The surveys were ultimately sent to 25,000 doctors but only 12 to 13 percent were returned. Of those returned, approximately 60 percent of respondents wanted the medical society to rescind its opposition to physician-assisted suicide, while 40 percent wanted to keep the policy.

The most fundamental medical ethic of not killing or helping patients kill themselves must not be reduced to a popularity contest.

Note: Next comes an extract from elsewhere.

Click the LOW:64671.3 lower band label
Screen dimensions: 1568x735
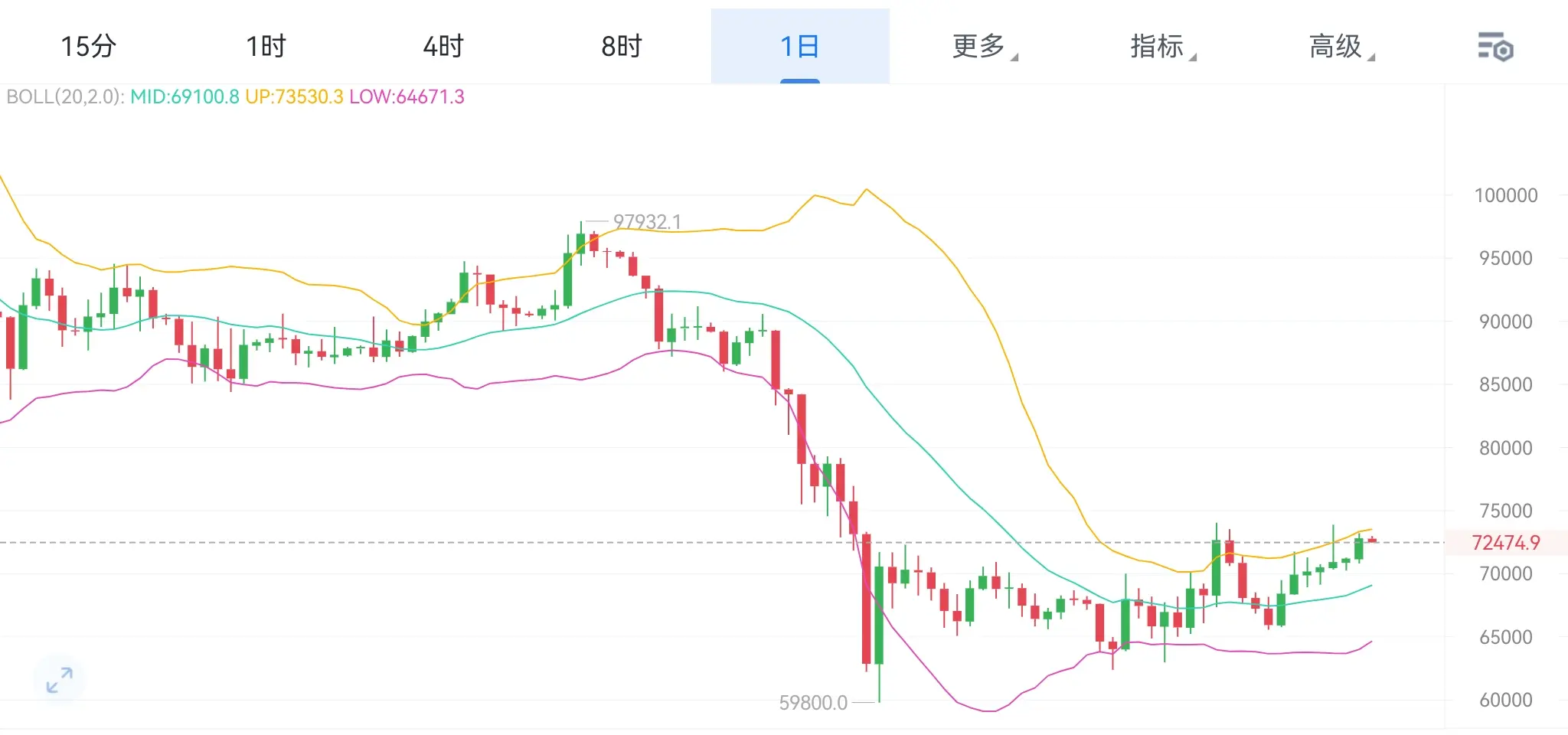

If this radical change in medical ethics results in the Massachusetts legislature legalizing physician-assisted suicide or by yet another voter referendum, the Compassion and Choices agenda to legalize assisted suicide throughout the U.S. will continue to accelerate to the detriment of the health care system, ethical health care providers and all medically vulnerable people.

Killing with Love?

Two disturbing news items in the UK recently caught my eye. Both involved actions considered criminal in the past, but now reconsidered as acts of love. Unfortunately, we have had similar cases here in the US.


In a November 17, 2017 UK Telegraph article, a 59 year old chemist named Bipin Desai, admitted pouring morphine into his father’s fruit smoothie and then injecting the diabetic father with insulin. The judge directed the jury to find Mr. Desai not guilty of murder but rather of assisted suicide.

The judge told Mr. Desai that:

“Your acts of assistance were acts of pure compassion and mercy. Your father had a solid and firm wish to die. For him, being assisted to die would be fulfilling his wish of going to heaven to see his wife and being put out of his misery.”

Ironically, the father was not even terminally ill but rather “he had just had enough of life and there are no real authorities who deal with that situation.” (Emphasis added)

Mr. Desai was allowed to go free with a suspended nine month prison sentence for assisting his father’s suicide and told by the judge:

“You are free to now go with your family and start the process of rebuilding your life.”

And apparently still able to be an heir.


Omodele Meadows of the UK was given $12 million dollars for the “wrongful birth” of her now 6 year old son Adejuwon.

Four years before she became pregnant, Ms. Meadows had a test to see if she had the gene linked to hemophilia because a relative had a child with the condition. Ms. Meadow’s test mistakenly showed that she did not have the gene.

After her son was born and found to have both hemophilia and autism (a condition that has no prenatal test, at least for now), she sued the doctor who gave her the results. Ms Meadows claimed that if she knew she had the gene for hemophilia, she would have had her son prenatally tested and aborted him.

The judge wrote:

It cannot be easy for any mother to contend bluntly that her child should not have been born. ‘Her love for her son shone through from her written statements. ‘She had specifically sought to avoid bringing a child with hemophilia into the world, knowing the suffering that condition causes.” (Emphasis added)

The judge added that Ms. Meadows now loves her son dearly and had only brought the claim “to provide a better life for her son”.

Did anyone wonder what Baby Adejuwon will think if or when he finds out about the circumstances of his mother’s case?


Before the legalization of abortion and euthanasia, we had consensus that killing a person because he or she was ill or disabled was absolutely wrong and unjust.

Now we are urged to accept that killing can be a loving act and should not be criminalized. And, if a diagnostic mistake is made and an abortion avoided, parents who would have aborted should be compensated, even richly.

What does that tell people who are ill or who have disabilities as well as all of us who lovingly care for these people? What does this do to our laws, ideals and attitudes?

In our hearts, we all really know that caring for lives, not killing, is the right thing to do. When we insist on ignoring this truth, tragedies like these two cases will not only continue but also devolve into terrible social, medical and legal policies that will affect us all if we do not speak out now.